> **Problem to work on**
Render the stretch of the data below from the line containing "Click the MACD indicator color icon" through the final line as a JSON list of strings, one string per line with blank lines omitted. Leave the pictures out of the answer.

> **Exercise material**
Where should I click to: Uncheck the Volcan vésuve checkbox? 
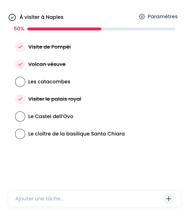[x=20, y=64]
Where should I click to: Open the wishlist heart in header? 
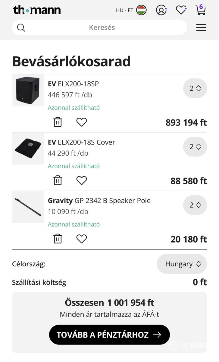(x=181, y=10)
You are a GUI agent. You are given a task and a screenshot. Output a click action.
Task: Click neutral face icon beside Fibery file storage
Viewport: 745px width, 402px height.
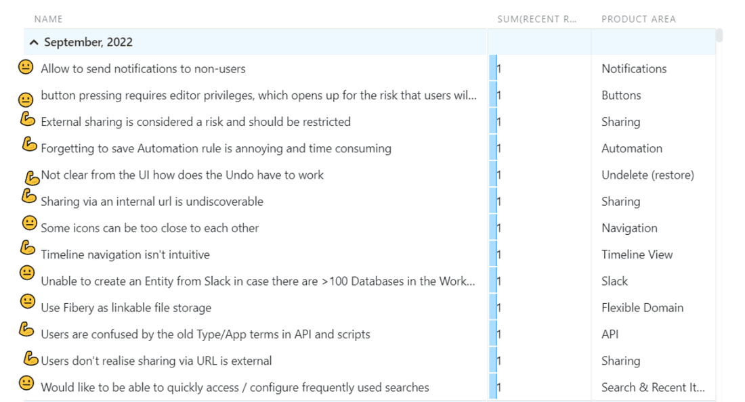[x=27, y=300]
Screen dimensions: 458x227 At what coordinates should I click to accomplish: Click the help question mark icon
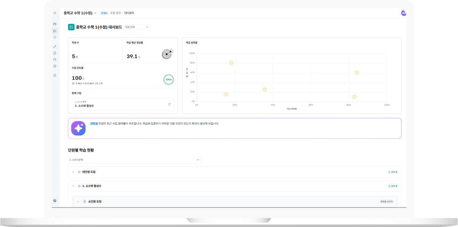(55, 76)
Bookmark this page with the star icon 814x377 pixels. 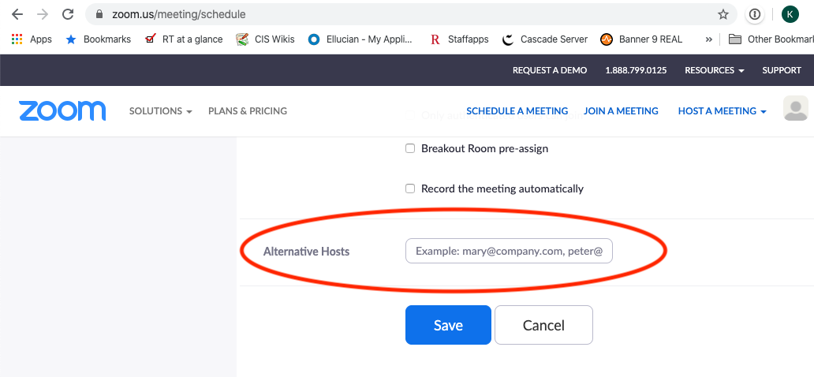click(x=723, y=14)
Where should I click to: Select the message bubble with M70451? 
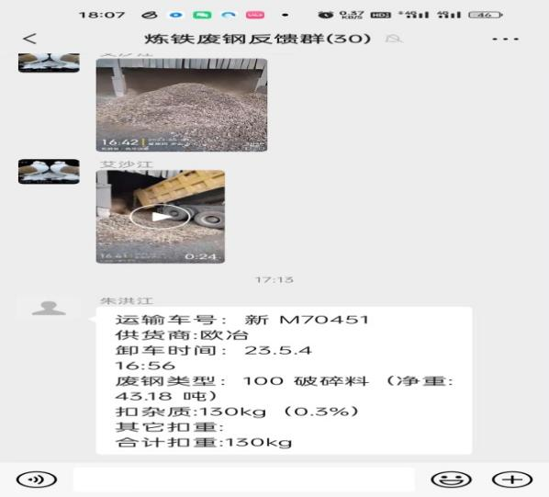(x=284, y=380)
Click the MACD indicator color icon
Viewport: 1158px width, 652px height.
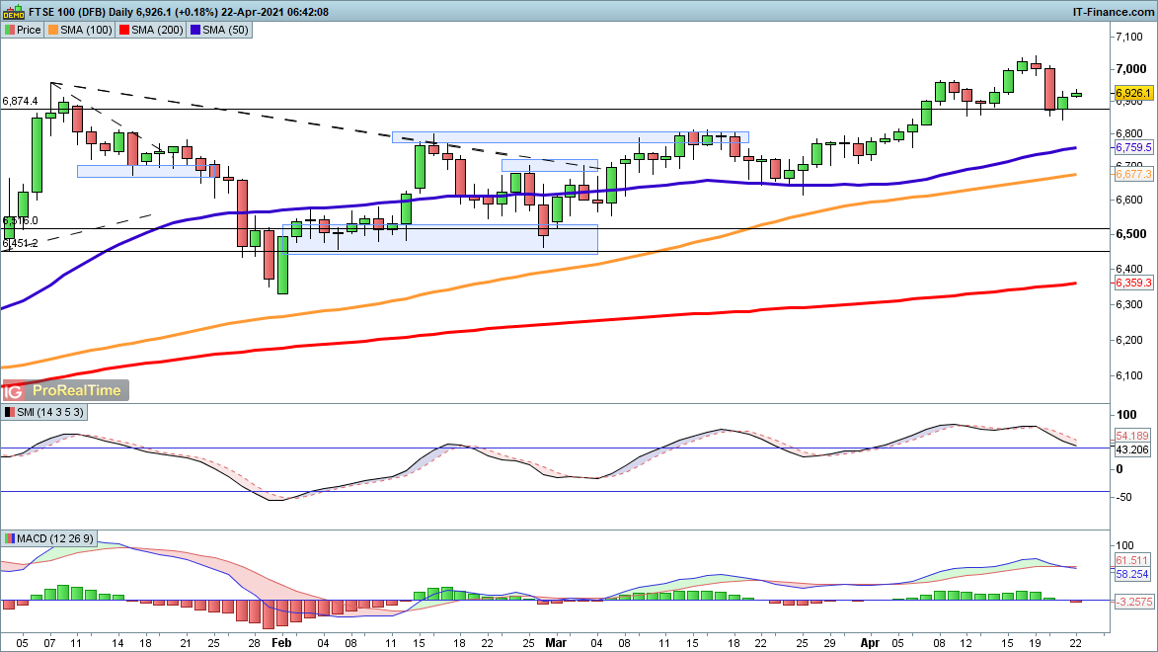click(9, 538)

> **Written response**
[
  "Click the MACD indicator color icon",
  "Viewport: 1158px width, 652px height.",
  "click(9, 538)"
]